Creating a site that aggregates, in a news-site style, the content of hundreds of freelance “citizen journalists,” categorizes their work and localizes it for various regions is certainly a cool idea. And it may even be useful.

But to suggest it as a viable alternative to the news media? Not going to happen.

Bloggers (myself included) are full of themselves. It’s a somewhat unfortunate side-effect of the way the blogosphere is set up: you’ve got to say big things to be heard, and to be believed, you have to be ten hundred percent right.

Doomsaying is one of the most popular things. The most popular bloggers are, quite often, proclaiming the early (or impending) demise of some industry or another.

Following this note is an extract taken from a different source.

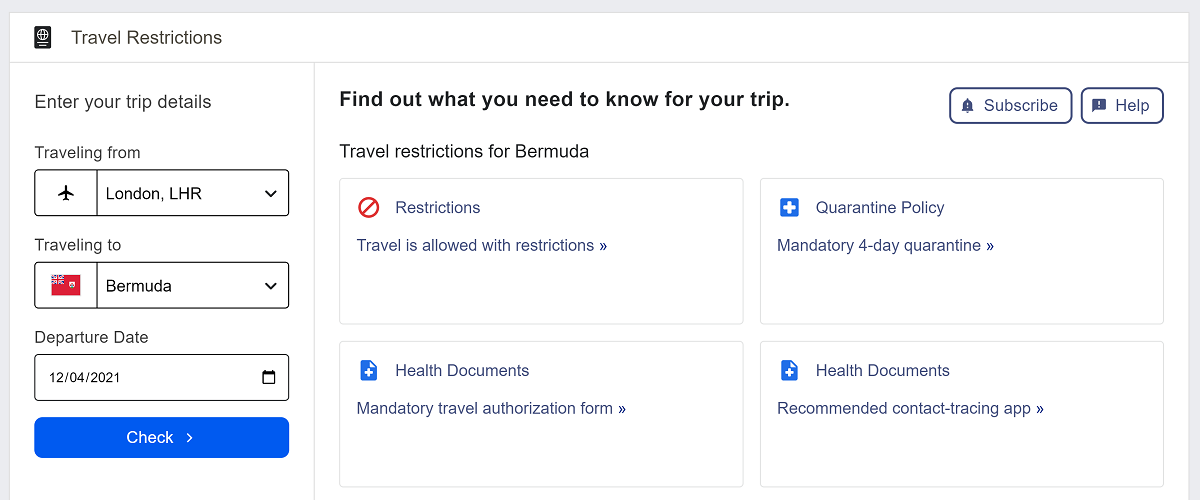Screen dimensions: 1200x500
Task: Open the Help button
Action: 1122,106
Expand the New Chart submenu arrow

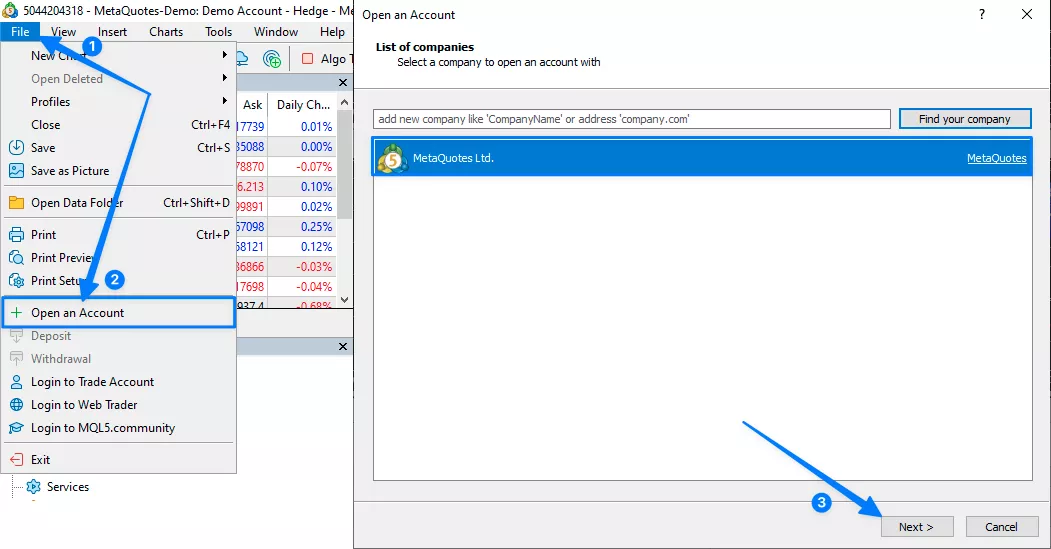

Jeff Jarvis will often talk about how media itself is being re-written, or how magazines are making wrong decisions. But, as far as the numbers go, magazines are doing fine. News media is changing, yes; but it’s not being replaced.

Tom Evslin wrote an article (a good one, too) on how vertical integration is dead. But at the same time I’m watching a massive move in the entertainment industry towards re-integration on a vertical level. Movie studios that were for years barred from owning their own theaters now do so again (Disney has it’s own theaters, which means they have in-studio ability to draft, write, produce, distribute, and present a movie. Oh they also have TV stations. That’s start to finish production. If that isn’t vertical integration, what is?) And let’s not forget Yahoo! — quickly moving into the field of media and content production like no other Web company, it seems to be snaking roots up and down through the production chain. Again, Tom: Doomsaying.

We need to remember that those of us who blog, in fact those of use who really, actively use the internet are marginal cases. We tend to use the services we find avidly and so frequently that it seems silly to us for others not to find value in them. Why would people read a magazine if they can get WIRED features online? Or better yet, read accounts from “real people” on blogs?

In short, a lot of the blogosphere is (if you’re a cynic) “as bad as” or (if you’re not) “more ludicrous” than the existing major media. After all, the blogosphere is really just one large collection of opinions. Unbiased news just isn’t much of a reality, and at least in your local Times the spelling errors are missing.